Teva, Viatris win new chance to challenge J&J schizophrenia drug patent

By Blake Brittain

(Reuters) -Teva Pharmaceutical and Viatris convinced a U.S. appeals court on Monday to revive their challenges to a patent covering a blockbuster Johnson & Johnson schizophrenia drug, giving them a new chance to clear a path to launch cheaper generic versions of the medicine.

The U.S. Court of Appeals for the Federal Circuit said that the last remaining J&J patent covering its Invega Sustenna may be invalid, sending the case back for a New Jersey federal court to reconsider.

A J&J spokesperson said the company will “continue defending the intellectual property of Invega Sustenna.”

A Teva spokesperson said the company was pleased with the decision and looks forward to “providing this important low-cost medication to patients as soon as possible.”

Representatives for Viatris did not immediately respond to a request for comment on the decision.
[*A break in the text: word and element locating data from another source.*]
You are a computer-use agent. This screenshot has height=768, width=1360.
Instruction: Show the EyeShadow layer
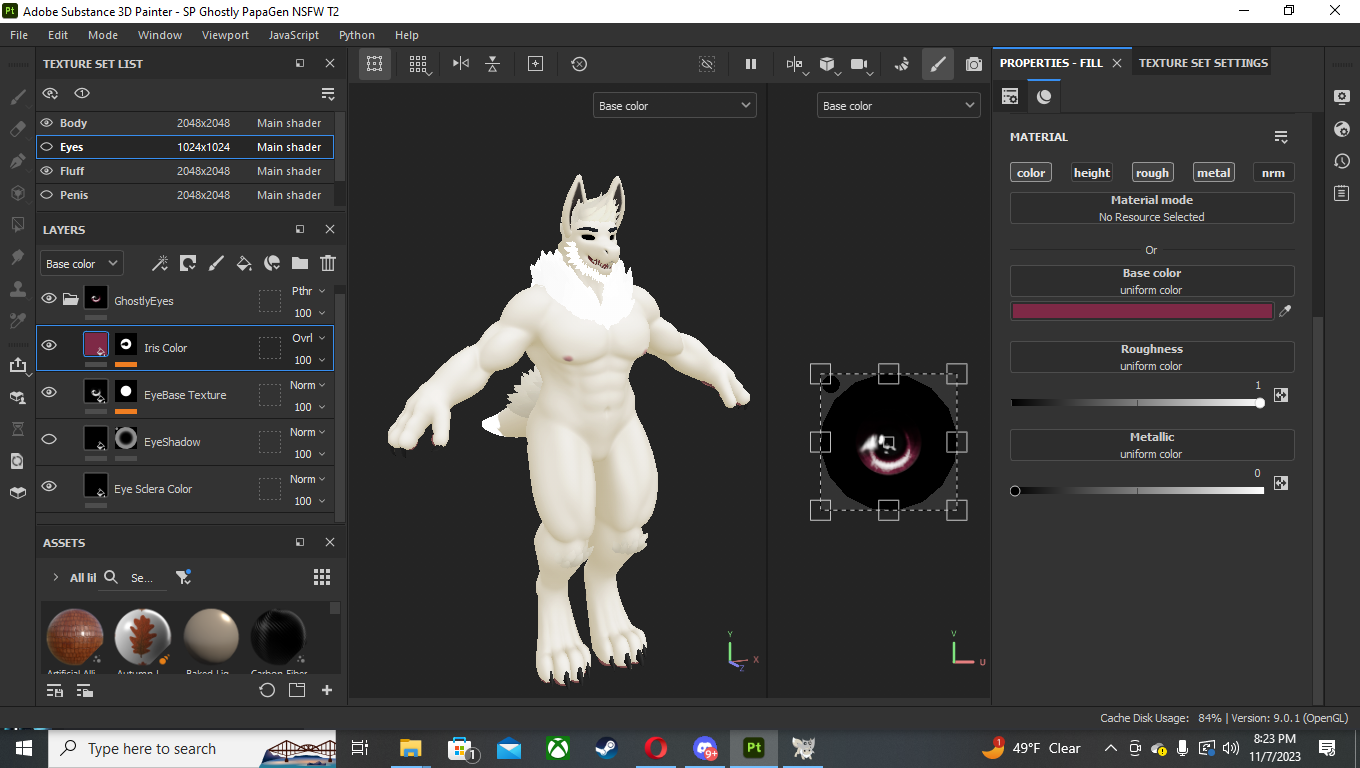pyautogui.click(x=49, y=439)
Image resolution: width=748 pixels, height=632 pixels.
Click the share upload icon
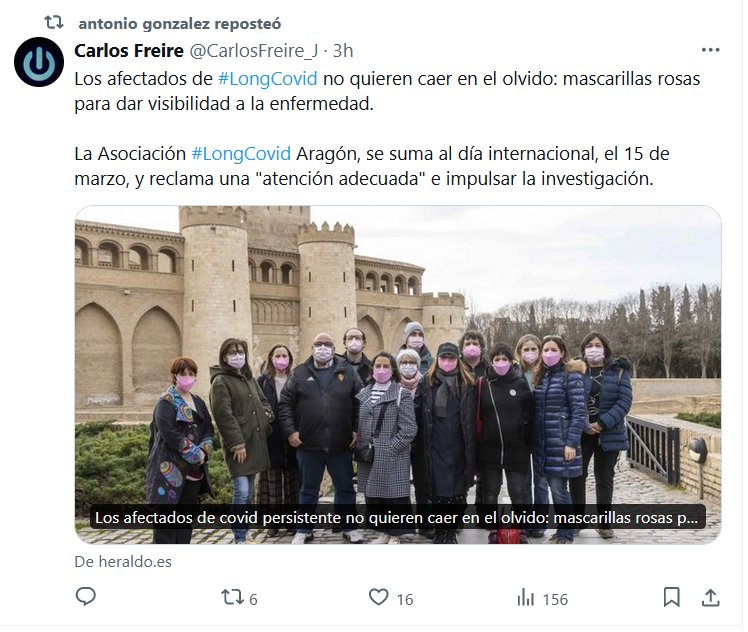click(710, 597)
J&J sold more than $4.1 billion worth of Invega Sustenna and related drugs worldwide last year, with nearly $2.9 billion in U.S. sales, according to a company report. It sued Teva and Mylan, which is now part of Viatris, for patent infringement over their proposed generic versions of the drug in 2018 and 2019, respectively.

U.S. District Judge Claire Cecchi determined in Teva’s case in 2021 that it failed to prove that J&J’s patent, covering a dosing regimen for Invega Sustenna, was invalid. Viatris agreed to be bound by Cecchi’s decision in its case.

A three-judge Federal Circuit panel threw out Cecchi’s decision on Monday and sent the case back to the New Jersey court. The appeals court said Teva may be able to prove that the patent was invalid because the dosing regimen would have been obvious to an ordinary person in the field.